- _Your instructions_: Transcribe exactly the span of lines that begins the records and ends with the line holding "This screenshot has width=1400, height=861.", both boundary lines included.

* * * *

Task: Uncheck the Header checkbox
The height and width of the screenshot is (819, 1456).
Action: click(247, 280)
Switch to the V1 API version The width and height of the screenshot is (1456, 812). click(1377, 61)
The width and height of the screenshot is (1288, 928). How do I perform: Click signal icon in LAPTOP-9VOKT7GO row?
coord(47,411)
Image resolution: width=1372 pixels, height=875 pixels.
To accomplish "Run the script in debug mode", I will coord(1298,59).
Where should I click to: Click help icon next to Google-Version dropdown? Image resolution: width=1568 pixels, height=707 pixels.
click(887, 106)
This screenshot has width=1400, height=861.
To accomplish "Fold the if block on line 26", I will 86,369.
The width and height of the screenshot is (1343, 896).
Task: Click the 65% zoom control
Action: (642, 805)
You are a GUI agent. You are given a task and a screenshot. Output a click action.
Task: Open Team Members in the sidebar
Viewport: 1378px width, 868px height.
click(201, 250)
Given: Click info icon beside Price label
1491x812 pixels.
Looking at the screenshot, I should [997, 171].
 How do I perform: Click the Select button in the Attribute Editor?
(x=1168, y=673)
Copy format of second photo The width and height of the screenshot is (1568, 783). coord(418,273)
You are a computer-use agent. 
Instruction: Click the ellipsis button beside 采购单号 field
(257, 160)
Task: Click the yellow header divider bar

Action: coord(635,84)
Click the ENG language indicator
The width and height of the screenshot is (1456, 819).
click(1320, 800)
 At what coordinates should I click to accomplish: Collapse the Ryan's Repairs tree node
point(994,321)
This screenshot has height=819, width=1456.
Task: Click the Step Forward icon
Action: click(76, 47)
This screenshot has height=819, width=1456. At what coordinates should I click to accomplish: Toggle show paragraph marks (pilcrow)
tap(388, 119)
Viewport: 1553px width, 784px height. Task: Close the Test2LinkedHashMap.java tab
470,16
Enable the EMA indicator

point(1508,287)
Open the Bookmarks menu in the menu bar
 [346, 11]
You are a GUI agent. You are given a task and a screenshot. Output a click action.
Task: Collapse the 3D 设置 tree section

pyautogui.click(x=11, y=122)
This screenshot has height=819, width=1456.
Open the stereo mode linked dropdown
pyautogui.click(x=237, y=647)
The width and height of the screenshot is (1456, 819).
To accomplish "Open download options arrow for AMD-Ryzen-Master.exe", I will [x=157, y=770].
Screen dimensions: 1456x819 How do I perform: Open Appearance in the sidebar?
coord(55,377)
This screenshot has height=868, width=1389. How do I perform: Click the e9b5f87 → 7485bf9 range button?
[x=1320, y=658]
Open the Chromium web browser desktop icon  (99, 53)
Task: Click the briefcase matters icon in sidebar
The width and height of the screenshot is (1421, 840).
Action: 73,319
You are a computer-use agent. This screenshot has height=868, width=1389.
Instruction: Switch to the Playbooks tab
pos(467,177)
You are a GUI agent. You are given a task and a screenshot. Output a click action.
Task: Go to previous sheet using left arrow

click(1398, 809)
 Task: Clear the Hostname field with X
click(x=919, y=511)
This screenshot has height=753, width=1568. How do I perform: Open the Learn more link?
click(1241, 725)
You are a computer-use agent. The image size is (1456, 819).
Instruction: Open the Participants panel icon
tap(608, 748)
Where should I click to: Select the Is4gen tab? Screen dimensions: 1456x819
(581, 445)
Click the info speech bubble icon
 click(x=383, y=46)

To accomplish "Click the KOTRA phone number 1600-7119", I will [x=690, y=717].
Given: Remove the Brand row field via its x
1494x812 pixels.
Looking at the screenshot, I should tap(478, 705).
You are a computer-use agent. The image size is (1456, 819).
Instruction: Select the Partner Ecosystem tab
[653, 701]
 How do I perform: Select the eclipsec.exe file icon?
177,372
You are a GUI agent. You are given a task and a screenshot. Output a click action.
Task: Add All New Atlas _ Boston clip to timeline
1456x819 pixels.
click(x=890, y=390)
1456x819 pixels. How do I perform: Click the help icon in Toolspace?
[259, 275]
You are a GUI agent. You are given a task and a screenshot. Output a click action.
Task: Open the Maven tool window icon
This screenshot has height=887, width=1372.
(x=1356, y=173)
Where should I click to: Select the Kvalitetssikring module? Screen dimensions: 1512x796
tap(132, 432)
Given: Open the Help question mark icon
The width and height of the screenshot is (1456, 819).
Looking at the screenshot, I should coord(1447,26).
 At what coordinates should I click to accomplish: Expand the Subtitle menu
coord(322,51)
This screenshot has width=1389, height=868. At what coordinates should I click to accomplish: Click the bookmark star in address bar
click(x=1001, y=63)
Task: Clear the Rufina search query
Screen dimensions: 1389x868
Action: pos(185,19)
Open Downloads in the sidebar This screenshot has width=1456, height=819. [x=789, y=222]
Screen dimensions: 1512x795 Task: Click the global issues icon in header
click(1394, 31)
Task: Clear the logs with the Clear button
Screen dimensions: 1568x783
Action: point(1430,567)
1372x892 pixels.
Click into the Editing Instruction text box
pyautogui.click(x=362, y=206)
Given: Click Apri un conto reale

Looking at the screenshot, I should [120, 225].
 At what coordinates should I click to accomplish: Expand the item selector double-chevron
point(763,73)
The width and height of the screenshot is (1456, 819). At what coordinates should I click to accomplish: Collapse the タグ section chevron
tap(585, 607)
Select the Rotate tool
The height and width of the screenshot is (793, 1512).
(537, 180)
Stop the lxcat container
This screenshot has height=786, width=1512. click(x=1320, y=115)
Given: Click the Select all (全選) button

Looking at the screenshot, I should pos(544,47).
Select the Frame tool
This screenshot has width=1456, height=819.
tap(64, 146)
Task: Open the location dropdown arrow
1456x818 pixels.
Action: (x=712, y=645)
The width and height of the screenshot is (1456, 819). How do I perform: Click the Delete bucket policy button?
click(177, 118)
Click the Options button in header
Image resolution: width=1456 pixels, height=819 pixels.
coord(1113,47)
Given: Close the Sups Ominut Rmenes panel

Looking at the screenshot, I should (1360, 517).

* * * *

- _Solution for this task_:
Task: Uncheck the Header checkbox
The height and width of the screenshot is (819, 1456).
Action: click(247, 280)
Switch to the V1 API version The width and height of the screenshot is (1456, 812). click(1377, 61)
The width and height of the screenshot is (1288, 928). How do I perform: Click signal icon in LAPTOP-9VOKT7GO row?
coord(47,411)
Image resolution: width=1372 pixels, height=875 pixels.
To accomplish "Run the script in debug mode", I will coord(1298,59).
Where should I click to: Click help icon next to Google-Version dropdown? Image resolution: width=1568 pixels, height=707 pixels.
click(887, 106)
This screenshot has width=1400, height=861.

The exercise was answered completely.